You accelerate the connections between the amygdala and the rest of the brain, so that now the system becomes hypersensitive to stress at an age when it should normally be protected from such activity by the care of the parents.- Dr. Michael Meaney, McGill University

One important example of a part of the brain influenced in this way is the amygdala. It's a structure deep in the brain that plays an important role in regulating emotional response, fear, and anxiety. According to Meaney, it's "ground zero" for the stress response, and childhood deprivation changes the way it connects to the rest of the brain.

"You accelerate the connections between the amygdala and the rest of the brain, so that now the system becomes hypersensitive to stress at an age when it should normally be protected from such activity by the care of the parents."

The amygdala is buried deep in the brain and is important in regulating emotion, anxiety and fear. (Elizabeth Kensinger)

What these brain changes can mean for traumatized children

This early maturation makes sense from an evolutionary perspective. For a child who's suddenly bereft of parents, survival could well depend on them being more cautious, fearful and anxious.

However this sets a pattern of elevated stress for a lifetime.

[Excerpts from a dataset]
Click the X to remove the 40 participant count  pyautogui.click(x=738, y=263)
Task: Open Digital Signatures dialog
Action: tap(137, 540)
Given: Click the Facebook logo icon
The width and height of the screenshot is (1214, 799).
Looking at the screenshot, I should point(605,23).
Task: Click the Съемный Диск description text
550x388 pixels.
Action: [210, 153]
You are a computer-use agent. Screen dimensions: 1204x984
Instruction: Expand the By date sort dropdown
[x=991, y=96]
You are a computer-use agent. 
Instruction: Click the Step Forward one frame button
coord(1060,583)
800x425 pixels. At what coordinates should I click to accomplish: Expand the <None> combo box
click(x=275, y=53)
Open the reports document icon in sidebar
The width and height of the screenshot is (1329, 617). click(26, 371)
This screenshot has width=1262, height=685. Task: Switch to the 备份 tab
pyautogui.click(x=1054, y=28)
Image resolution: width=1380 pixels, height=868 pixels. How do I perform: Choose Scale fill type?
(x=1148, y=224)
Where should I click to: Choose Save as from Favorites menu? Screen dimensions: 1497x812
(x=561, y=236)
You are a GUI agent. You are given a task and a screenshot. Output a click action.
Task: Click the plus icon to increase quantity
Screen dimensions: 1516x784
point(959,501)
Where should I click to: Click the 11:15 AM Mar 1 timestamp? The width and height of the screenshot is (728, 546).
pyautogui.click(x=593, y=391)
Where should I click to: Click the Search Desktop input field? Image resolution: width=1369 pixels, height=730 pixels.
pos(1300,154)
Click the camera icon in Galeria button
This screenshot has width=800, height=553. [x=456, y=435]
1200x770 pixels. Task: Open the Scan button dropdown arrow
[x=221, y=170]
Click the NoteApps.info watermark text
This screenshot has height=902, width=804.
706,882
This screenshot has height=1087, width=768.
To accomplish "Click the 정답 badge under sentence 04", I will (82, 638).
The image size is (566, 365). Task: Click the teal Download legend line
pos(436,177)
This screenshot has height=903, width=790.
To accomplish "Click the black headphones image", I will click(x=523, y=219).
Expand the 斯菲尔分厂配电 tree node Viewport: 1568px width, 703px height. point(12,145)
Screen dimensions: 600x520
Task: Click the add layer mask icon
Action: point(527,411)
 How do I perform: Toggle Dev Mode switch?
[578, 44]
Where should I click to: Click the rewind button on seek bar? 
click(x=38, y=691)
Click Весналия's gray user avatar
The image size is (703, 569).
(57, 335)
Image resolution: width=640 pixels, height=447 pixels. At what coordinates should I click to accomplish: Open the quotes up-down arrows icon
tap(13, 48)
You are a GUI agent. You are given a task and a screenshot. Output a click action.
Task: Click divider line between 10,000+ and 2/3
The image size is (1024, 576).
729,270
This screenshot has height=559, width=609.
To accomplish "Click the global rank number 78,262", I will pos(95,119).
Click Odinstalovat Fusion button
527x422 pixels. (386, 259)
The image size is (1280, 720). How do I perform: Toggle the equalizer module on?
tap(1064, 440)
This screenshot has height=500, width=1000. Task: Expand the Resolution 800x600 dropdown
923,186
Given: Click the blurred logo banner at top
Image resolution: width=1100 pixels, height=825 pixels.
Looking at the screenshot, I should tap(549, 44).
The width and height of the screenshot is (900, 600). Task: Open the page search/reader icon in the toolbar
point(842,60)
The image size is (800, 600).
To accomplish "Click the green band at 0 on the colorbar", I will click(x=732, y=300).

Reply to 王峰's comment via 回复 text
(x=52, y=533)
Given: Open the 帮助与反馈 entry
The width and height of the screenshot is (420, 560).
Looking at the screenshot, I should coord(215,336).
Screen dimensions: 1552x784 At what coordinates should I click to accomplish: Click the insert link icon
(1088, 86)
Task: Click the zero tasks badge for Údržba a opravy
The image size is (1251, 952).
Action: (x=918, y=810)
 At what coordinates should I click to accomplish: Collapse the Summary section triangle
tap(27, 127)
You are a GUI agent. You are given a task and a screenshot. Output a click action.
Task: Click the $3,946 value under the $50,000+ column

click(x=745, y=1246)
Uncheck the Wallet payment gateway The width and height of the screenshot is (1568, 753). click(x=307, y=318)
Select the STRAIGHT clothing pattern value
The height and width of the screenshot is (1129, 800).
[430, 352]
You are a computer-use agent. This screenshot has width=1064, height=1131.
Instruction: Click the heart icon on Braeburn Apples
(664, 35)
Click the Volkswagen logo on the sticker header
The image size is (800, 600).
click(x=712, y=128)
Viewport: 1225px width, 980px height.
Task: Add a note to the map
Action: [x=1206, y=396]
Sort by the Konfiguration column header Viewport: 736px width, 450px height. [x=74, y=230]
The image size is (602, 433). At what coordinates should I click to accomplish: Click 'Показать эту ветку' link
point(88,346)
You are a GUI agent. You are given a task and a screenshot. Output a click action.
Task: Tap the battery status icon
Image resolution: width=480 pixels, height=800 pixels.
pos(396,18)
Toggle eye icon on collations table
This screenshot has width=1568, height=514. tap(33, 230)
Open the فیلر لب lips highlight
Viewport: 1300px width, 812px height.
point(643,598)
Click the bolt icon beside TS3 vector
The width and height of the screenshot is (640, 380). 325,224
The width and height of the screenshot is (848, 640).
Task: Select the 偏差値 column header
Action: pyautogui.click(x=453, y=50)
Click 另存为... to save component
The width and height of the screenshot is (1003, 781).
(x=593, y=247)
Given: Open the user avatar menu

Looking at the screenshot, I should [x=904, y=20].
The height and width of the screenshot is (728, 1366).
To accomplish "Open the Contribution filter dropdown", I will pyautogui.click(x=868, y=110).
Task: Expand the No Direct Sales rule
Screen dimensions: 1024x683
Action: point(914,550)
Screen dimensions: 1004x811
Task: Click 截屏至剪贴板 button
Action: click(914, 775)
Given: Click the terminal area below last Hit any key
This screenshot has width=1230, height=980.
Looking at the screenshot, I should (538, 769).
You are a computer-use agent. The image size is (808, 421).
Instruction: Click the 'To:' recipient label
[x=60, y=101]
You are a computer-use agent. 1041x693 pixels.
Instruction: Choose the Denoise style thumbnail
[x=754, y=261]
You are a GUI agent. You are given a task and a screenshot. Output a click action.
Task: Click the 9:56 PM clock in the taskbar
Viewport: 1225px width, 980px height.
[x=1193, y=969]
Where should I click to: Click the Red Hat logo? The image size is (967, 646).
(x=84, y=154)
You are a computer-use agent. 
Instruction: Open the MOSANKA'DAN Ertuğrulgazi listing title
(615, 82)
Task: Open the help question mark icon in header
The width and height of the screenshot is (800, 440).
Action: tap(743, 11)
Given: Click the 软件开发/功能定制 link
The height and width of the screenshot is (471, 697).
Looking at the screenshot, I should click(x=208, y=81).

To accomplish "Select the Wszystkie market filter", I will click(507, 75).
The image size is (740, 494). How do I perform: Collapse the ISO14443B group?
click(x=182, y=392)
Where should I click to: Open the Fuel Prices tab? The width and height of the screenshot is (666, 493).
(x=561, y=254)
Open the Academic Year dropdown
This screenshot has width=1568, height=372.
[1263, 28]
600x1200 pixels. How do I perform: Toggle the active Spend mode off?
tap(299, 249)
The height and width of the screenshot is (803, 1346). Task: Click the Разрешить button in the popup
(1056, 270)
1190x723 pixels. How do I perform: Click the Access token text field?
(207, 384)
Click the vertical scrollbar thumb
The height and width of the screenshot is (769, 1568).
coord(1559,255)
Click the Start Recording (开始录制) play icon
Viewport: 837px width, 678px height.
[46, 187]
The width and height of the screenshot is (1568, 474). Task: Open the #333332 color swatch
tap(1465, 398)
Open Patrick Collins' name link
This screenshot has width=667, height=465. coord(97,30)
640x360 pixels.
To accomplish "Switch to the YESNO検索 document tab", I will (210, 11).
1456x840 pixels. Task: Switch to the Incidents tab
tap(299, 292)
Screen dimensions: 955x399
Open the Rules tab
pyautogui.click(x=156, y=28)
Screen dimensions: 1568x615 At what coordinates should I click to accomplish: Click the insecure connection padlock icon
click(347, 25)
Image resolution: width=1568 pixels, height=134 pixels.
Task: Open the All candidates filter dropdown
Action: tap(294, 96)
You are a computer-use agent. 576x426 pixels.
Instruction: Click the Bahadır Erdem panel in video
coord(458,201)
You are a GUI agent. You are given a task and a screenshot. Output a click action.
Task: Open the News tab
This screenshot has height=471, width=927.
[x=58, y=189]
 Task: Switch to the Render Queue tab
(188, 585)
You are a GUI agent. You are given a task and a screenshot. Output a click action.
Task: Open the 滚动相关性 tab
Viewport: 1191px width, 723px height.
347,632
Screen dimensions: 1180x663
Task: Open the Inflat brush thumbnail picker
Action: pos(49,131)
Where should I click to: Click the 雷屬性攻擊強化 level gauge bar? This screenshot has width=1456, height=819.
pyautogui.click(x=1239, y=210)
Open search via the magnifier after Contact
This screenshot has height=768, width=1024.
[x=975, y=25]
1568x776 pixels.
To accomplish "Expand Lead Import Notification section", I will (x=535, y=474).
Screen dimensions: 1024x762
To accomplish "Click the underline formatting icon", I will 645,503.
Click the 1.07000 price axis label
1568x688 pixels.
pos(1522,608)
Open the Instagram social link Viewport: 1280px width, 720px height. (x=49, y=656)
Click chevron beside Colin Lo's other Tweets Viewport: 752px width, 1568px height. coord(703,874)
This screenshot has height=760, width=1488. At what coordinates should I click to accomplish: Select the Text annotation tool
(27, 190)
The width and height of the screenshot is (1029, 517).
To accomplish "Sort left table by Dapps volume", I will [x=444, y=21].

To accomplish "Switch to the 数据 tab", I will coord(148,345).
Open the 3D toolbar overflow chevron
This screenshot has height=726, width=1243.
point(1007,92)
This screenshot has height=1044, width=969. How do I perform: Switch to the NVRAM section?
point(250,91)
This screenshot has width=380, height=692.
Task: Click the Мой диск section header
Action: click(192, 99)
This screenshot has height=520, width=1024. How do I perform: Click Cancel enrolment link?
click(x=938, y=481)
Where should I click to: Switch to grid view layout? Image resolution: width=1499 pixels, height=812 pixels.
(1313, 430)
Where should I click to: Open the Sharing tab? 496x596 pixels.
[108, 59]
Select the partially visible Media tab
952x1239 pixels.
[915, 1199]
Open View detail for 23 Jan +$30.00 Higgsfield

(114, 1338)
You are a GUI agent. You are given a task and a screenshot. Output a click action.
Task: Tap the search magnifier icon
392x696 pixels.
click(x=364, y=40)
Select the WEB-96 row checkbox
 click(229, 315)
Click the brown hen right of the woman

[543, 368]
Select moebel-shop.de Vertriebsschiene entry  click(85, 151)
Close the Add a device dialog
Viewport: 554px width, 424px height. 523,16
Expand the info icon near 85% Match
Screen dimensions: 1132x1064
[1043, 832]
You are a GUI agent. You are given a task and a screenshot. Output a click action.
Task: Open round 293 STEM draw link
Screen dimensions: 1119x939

**TASKS**.
- a) Answer these questions using the passage on childhood stress and the amygdala:
(i) According to Meaney, the amygdala is "ground zero" for what?
(ii) What three things does the amygdala play an important role in regulating, according to the passage?
(iii) For a child suddenly bereft of parents, what could survival well depend on?
- b) Go on with the passage on childhood stress and the amygdala, picking up after its last sentence.

**EXERCISE RESULTS**.
- a)
(i) The stress response.
(ii) Emotional response, fear, and anxiety.
(iii) Being more cautious, fearful and anxious.

- b)
Those children tend to grow up into adults who are hypersensitive to threat. They respond to circumstances which are relatively benign as if they are dangerous.- Dr. Michael Meaney, McGill University

"Those children tend to grow up into adults who are hypersensitive to threat. They respond to circumstances which are relatively benign as if they are dangerous," says Meaney. "And so what you see are people who are extremely prone to anxiety disorders and depression."

Mental health issues are not the only risk that comes with childhood trauma and parental deprivation. Physical health is compromised as well. According to Meaney this includes higher risk of metabolic disorders like diabetes and obesity, cardiovascular disease and stroke, inflammatory conditions like arthritis, and possibly even Alzheimer's.

For girls, the risks may be even greater as this kind of stress drives the early onset of puberty, which increases their chances of developing endocrine disorders and possibly even breast cancer.

A group of female students and a nun pose in a classroom at Cross Lake Indian Residential School in Cross Lake, Man., in a February 1940 archive photo. The discovery of potentially hundreds of unmarked graves near former residential schools has prompted calls for the release of records. (Library and Archives Canada)

Meaney says it's clear that those who are administering these policies don't understand the effects of early childhood trauma on the brain. 

"I've heard quotes from certain administrators that the younger children will have no memory of that, and that's nonsensical, because the effects of this level of trauma on the children has nothing to do with their memory. It's a direct result of the biological response to the trauma and an enduring effect on brain development."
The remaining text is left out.